Prophylaxe noch immer wenig verordnet

Doch im Praxisalltag kommt es oft zu Herausforderungen, wie Dr. Andreas Peikert berichtet. „Obwohl wir über gute Prophylaxe-Möglichkeiten verfügen, erhält auch heute noch nur ein Teil der Patienten, die für eine medikamentöse Prophylaxe infrage kommen, eine entsprechende vorbeugende Migränebehandlung.“ Untersuchungen zeigen, dass nicht alle Patient:innen eine korrekte Diagnose erhalten, viele befinden sich nicht einmal in ärztlicher Behandlung. Oft liegen die Schwerpunkte der Behandlung noch immer auf der Akuttherapie – hinsichtlich der Prophylaxe mit Antikörpern gegen CGRP oder dessen Rezeptor gebe es also noch erheblichen Aufklärungsbedarf.
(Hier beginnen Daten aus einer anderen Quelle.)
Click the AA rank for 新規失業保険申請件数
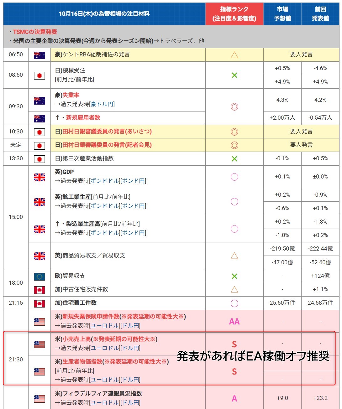 point(234,322)
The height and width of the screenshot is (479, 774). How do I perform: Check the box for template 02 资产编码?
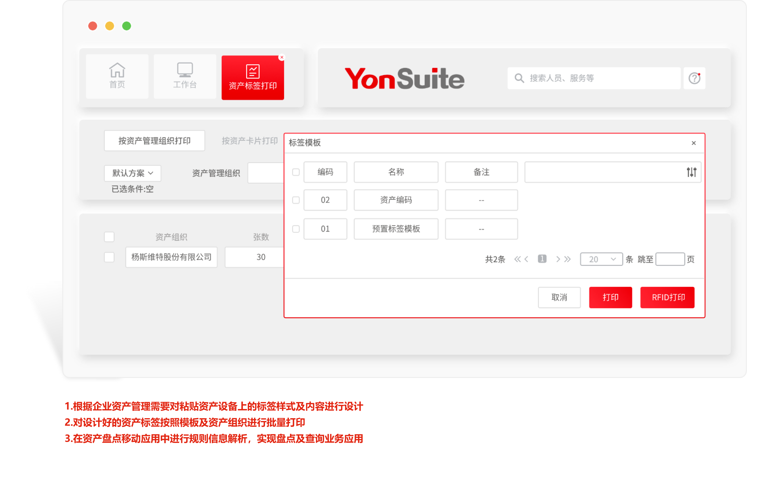(x=296, y=200)
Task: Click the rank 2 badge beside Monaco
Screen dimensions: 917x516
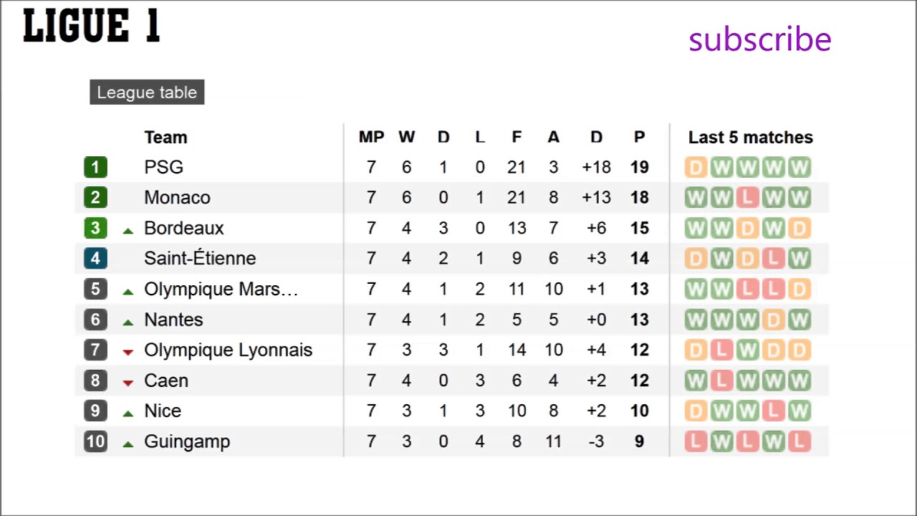Action: [x=95, y=198]
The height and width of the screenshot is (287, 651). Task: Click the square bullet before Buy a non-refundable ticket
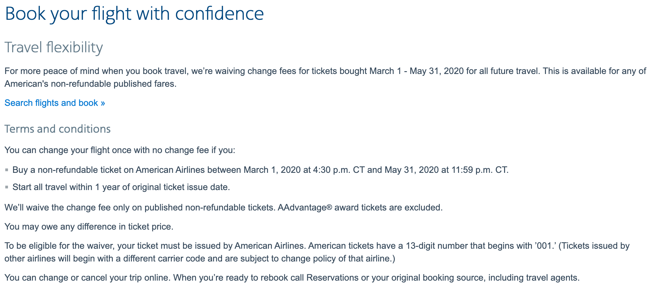click(7, 170)
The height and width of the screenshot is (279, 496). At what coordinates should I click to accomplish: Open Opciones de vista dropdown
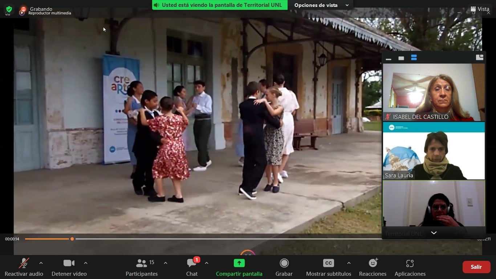(321, 5)
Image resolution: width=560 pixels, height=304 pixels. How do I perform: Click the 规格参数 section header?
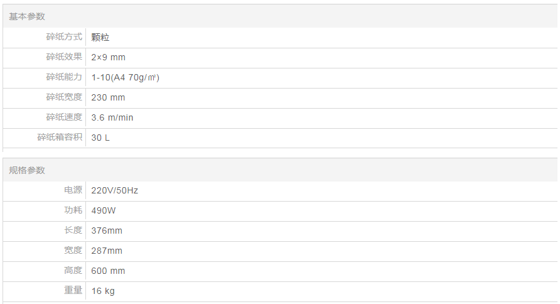[x=27, y=170]
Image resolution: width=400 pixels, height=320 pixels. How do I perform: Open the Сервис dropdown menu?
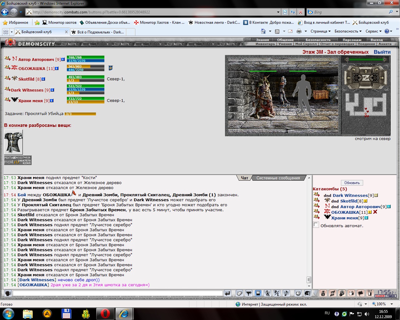tap(373, 31)
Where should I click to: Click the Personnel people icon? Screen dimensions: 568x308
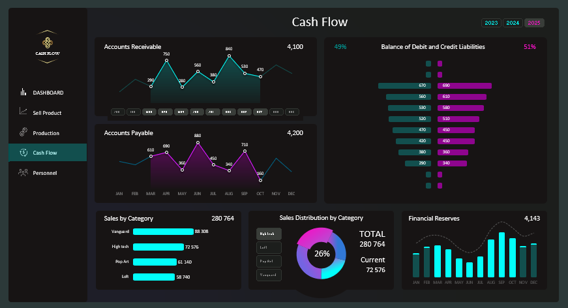[23, 173]
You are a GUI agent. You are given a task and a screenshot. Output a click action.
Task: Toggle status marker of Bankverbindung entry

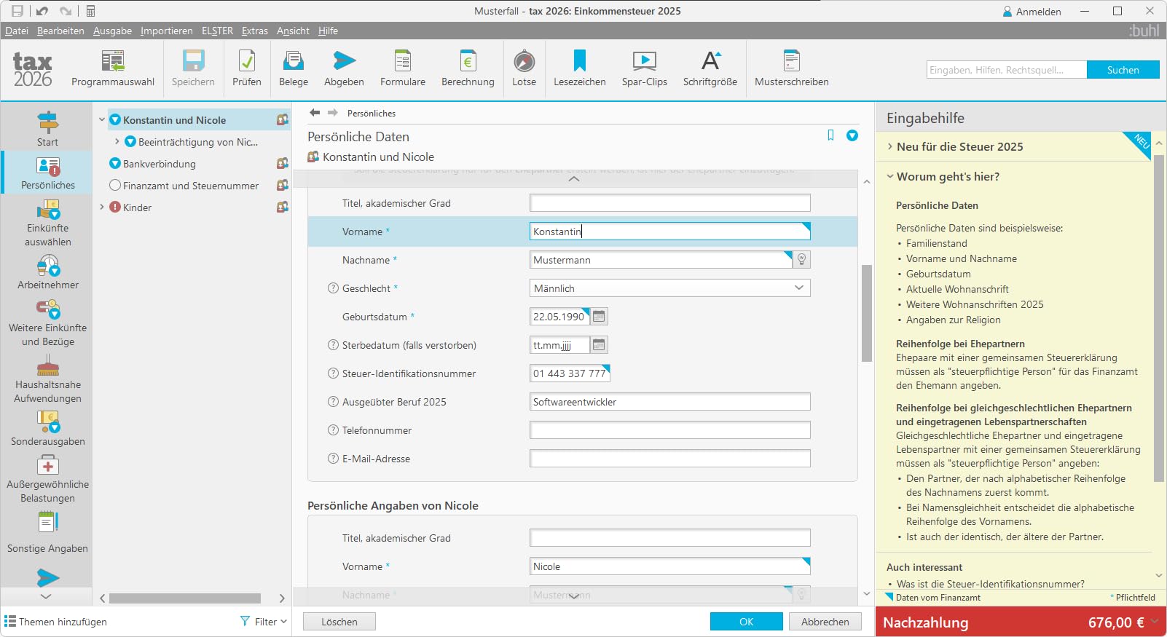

Viele Ärzt:innen scheuen sich noch immer vor der Verordnung. Wirtschaftliche Bedenken bei der Verschreibung eines monoklonalen Antikörpers gegen CGRP oder dessen Rezeptor zur Migräneprophylaxe seien jedoch unbegründet, meint Peikert. Da sie – bei Beachtung einiger weniger Faktoren – als wirtschaftlich gelten: Nämlich dann, wenn die Patient:innen nicht auf die medikamentösen Therapien mit Betablockern, Kalziumkanalblockern, Antidepressiva, Antikonvulsiva sowie Botulinumtoxin A ansprechen. „Die Patienten, die bei uns in der Neurologie vorstellig werden, haben in der Regel bereits mehrere prophylaktische Vortherapien durchlaufen.“

Im Februar hatte Teva die Preissenkung von Ajovy bekanntgegeben, um die Therapie noch mehr geeigneten Patient:innen zukommen lassen zu können. Der neue AVP liegt bei 444,70 Euro pro Fertigpen beziehungsweise Fertigspritze. Das entspricht einer Senkung von rund fünf Prozent. Die Jahrestherapiekosten belaufen sich dadurch nun auf 5.248,04 Euro – unabhängig ob die monatliche oder Quartalsdosierung verordnet wird.

Der erste in Deutschland zugelassene CGRP-Antikörper war Erenumab (Aimovig, Novartis) im November 2018. Es folgte Galcanezumab (Emgality, Lilly) im April 2019. Ajovy (Fremanezumab) von Teva kam im Mai 2019 hinzu. Die Wirkung der Therapien basiert auf der Bindung an den Liganden des CGRP (Calcitonin Gene-Related-Peptide), das bei Migräneanfällen vermehrt im synaptischen Spalt ausgeschüttet wird.